Organ transplantation remains the only treatment for patients with advanced liver injury. Globally, the limited number of donors fails to meet the demand, making it necessary to develop alternative therapies. Bone marrow-derived macrophages (BMDMs) stimulate the proliferation of hepatocyte progenitors and reduce hepatic fibrosis in mouse models of liver damage. Thus, macrophages appear a valuable option to efficient liver repair therapies.
Pointing to future clinical settings, Haiseri and coworkers recently established a protocol for the generation of macrophages from mouse embryonic stem cells (ESCs) in vitro, at large scale. Briefly, ESCs grown in the presence of CSF-1 and IL-3 form embryoid bodies, which adhere to tissue culture plastic and release non-adherent macrophage progenitor cells into the medium. When treated with CSF-1 alone, the harvested progenitor cells give rise to a monolayer of embryonic stem cell derived macrophages (ESDMs), morphologically similar to BMDMs yet less inflammatory.

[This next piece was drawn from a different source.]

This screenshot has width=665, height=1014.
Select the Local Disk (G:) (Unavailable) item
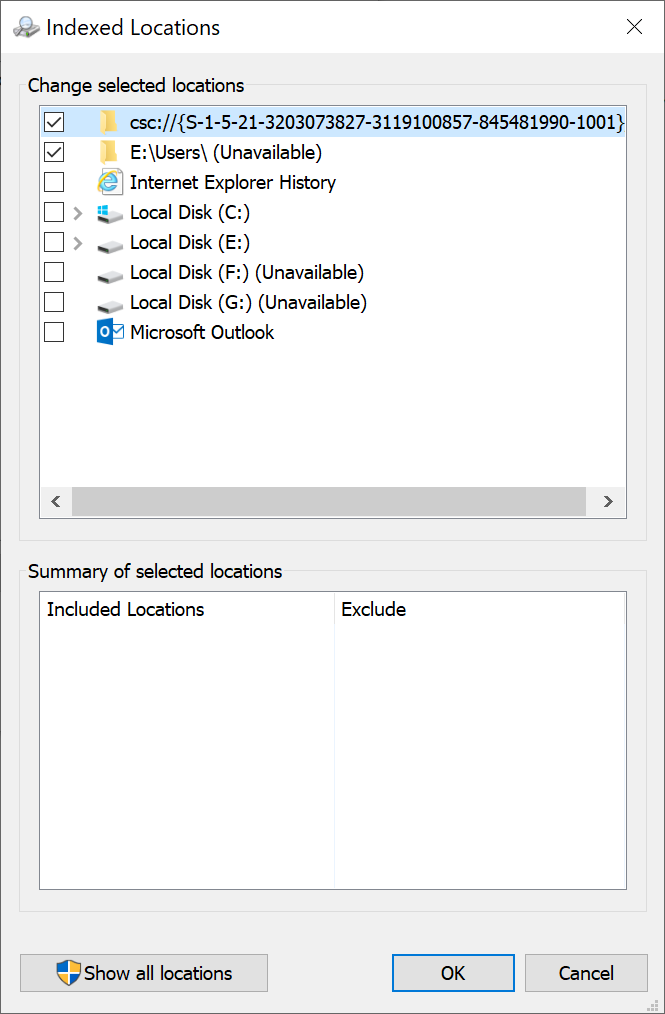click(x=248, y=302)
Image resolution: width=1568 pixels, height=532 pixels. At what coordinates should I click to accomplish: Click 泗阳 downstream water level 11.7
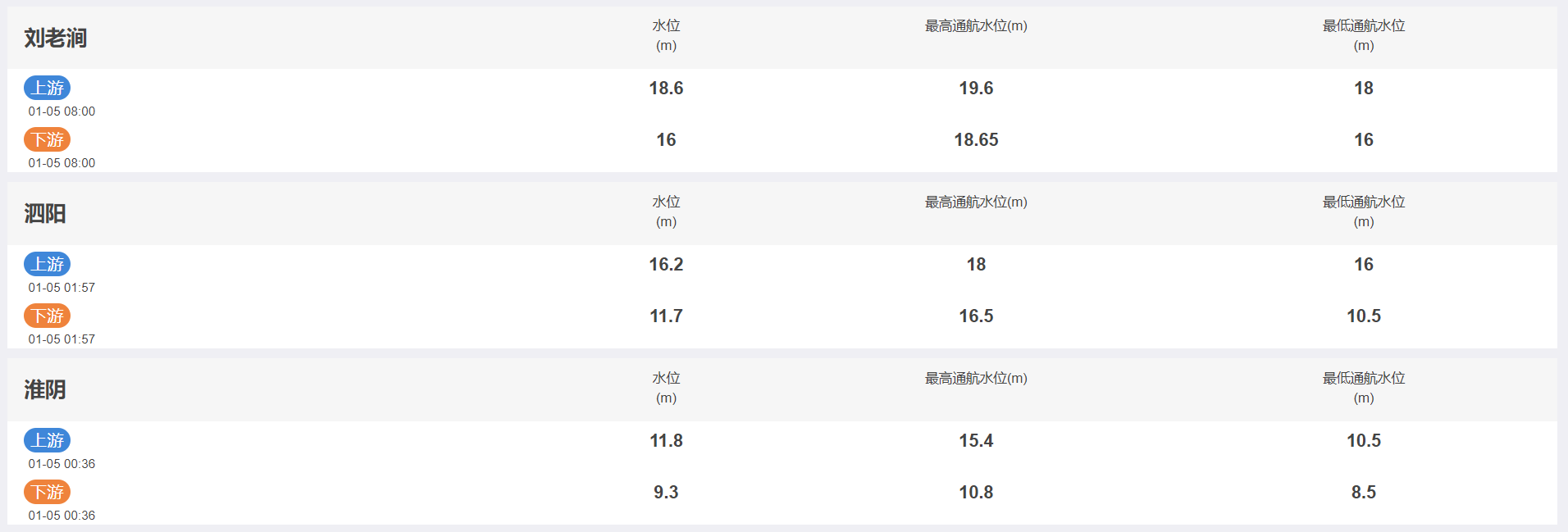pyautogui.click(x=666, y=316)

When administered to a murine, carbon tetrachloride-induced injury and fibrosis model, ESDMs elicited proliferation of hepatic progenitor cells and downregulated the number of fibrogenic myofibroblasts, reducing the amount of hepatic fibrosis to 50% of controls.
Ten-fold higher doses of ESDMs were required to achieve therapeutic effects similar to those obtained with BMDMs. However, ESDMs repopulated the Kupffer cell compartment of macrophage-depleted livers more efficiently than BMDMs, suggesting that ESDMs have a phenotype more akin to tissue resident macrophages. Further, they significantly improved the function of liposomal clodronate-damaged livers, evidenced by albumin and alkaline phosphatase serum levels lowered to those of healthy controls.
This work demonstrates that macrophages derived from ESCs are functionally therapeutic for chronic liver disease, both by reducing fibrosis and by stimulating liver regeneration.
The article, titled “Injection of embryonic stem cell derived macrophages ameliorates fibrosis in a murine model of liver injury,” was published in npj Regenerative Medicine.